Andrew Welsh-Huggins:
Closing The Great Divide: When Journalism And Mystery Writing Meet

One of the most frequent questions I receive about my fiction writing—after, of course, “Where do you get your ideas?”—is what the difference is between the composition I do as a journalist and that as a crime novelist. It’s a fair query, given that I’ve been a reporter for thirty-plus years, including more than two decades with The Associated Press, and have also published six mystery novels and several short stories. But like a lot of questions about writing, the answer is complicated. The work I did editing Columbus Noir, the latest anthology of a city’s dark tales from Akashic Books, helps explain how I balance the two forms of content creation.

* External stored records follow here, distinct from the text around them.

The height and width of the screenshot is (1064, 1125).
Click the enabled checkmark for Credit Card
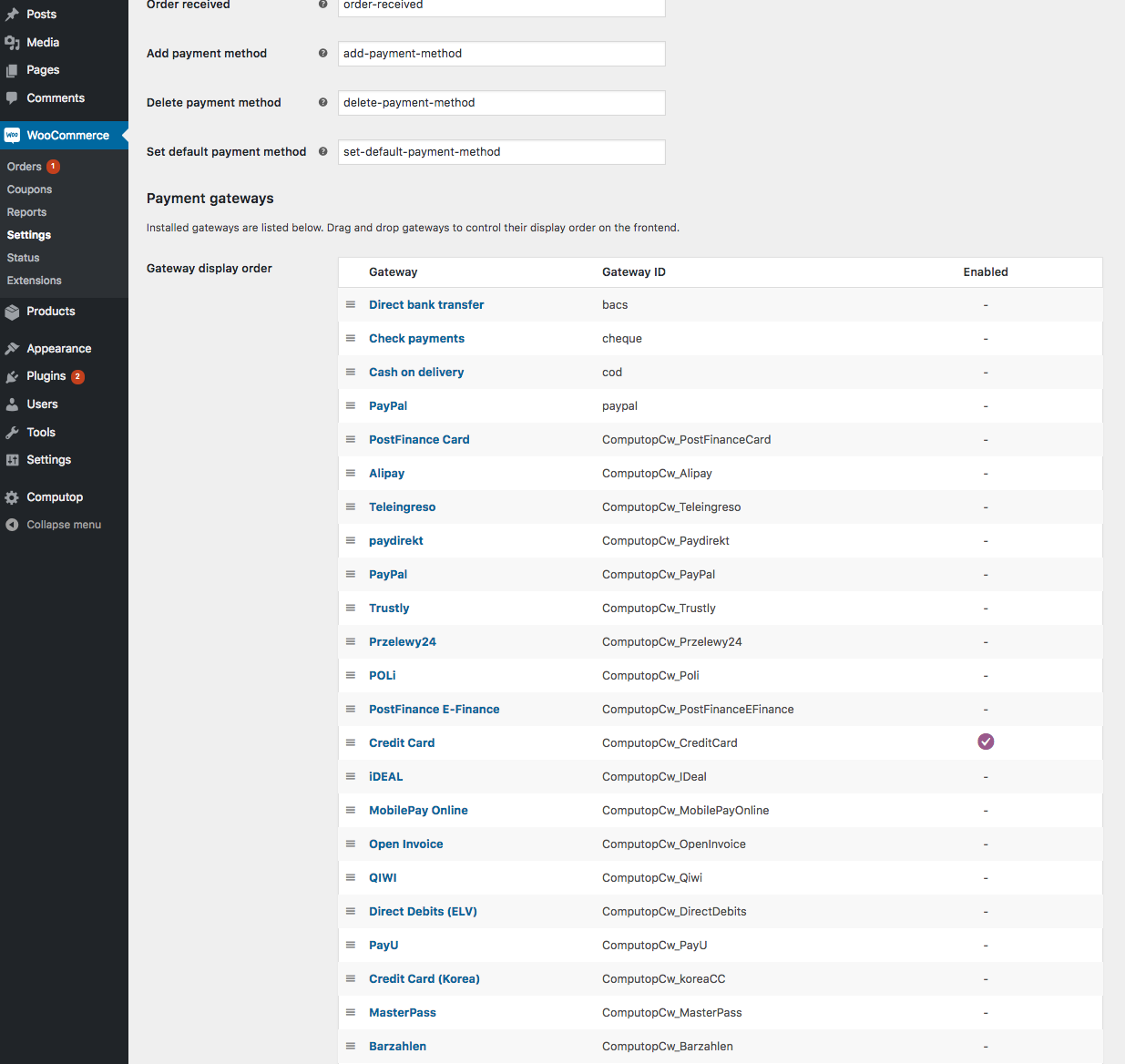pos(986,742)
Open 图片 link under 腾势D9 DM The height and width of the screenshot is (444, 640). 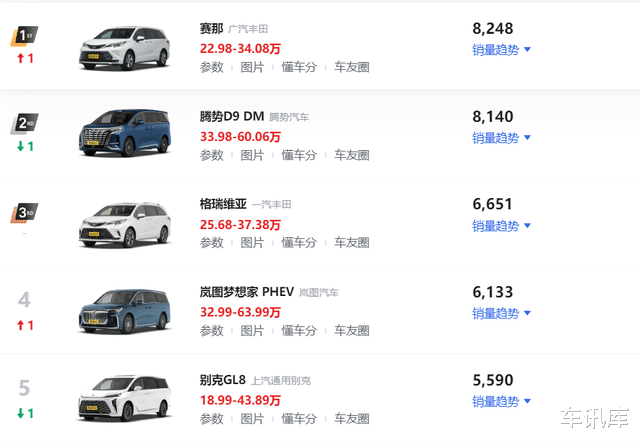[x=252, y=155]
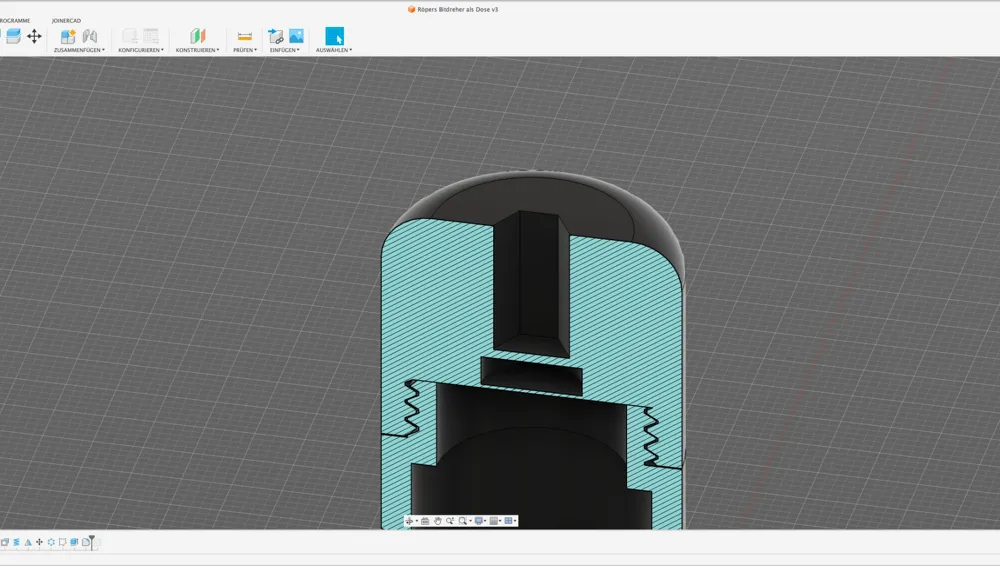Open the EINFÜGEN dropdown menu
The height and width of the screenshot is (572, 1000).
click(x=284, y=50)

Let’s start with the differences. Most of the stories I write for the AP are in the 500 to 600-word range. That’s a little short if you’re accustomed to New York Times or Washington Post articles, but about average for the breaking news and spot investigative stories that I focus on. By contrast, the shortest of my most recently published short stories—“The Most Terrible Thing,” in Over My Dead Body magazine—was about 3,500 words, while my private eye novels run about 65,000 words. As a result, we’re talking the distinction between, say, a 400-meter race on the track vs. the 26.2 miles of a marathon. In addition, depending on the subject matter, it takes a few hours, a couple days or perhaps a few weeks to write an article. On the other hand, a short story requires at least a week to ten days to compose followed by periodic rewrites over several weeks, while a book eats up three to four months minimum, not counting the multiple drafts to follow.

Then there’s the question of craft. It’s common to hear reporters-turned-novelists say that in fiction—unlike in journalism—every word matters. I’d contend that’s true up to a point. Certainly, I don’t rewrite my articles as much as my mysteries. Going Places, my own contribution to Columbus Noir, went through ten drafts alone before it was ready for publication. But in my fiction as in my nonfiction, I pay as close attention as possible to using active verbs, minimizing the use of adverbs and adjectives, avoiding clichés, and showing, not telling. In both forms, nothing drives me crazier than slipping and using the same word twice within close proximity. (I did it in this very essay, until I substituted “frequent” for “common” in the opening sentence a few drafts in.) However, it’s fair to say that my journalism is prose pared down to the essentials, whereas my fiction involves more description, metaphors and observations—a well-constructed sandwich on the one hand, an attempt at a three-course meal on the other, to use another analogy.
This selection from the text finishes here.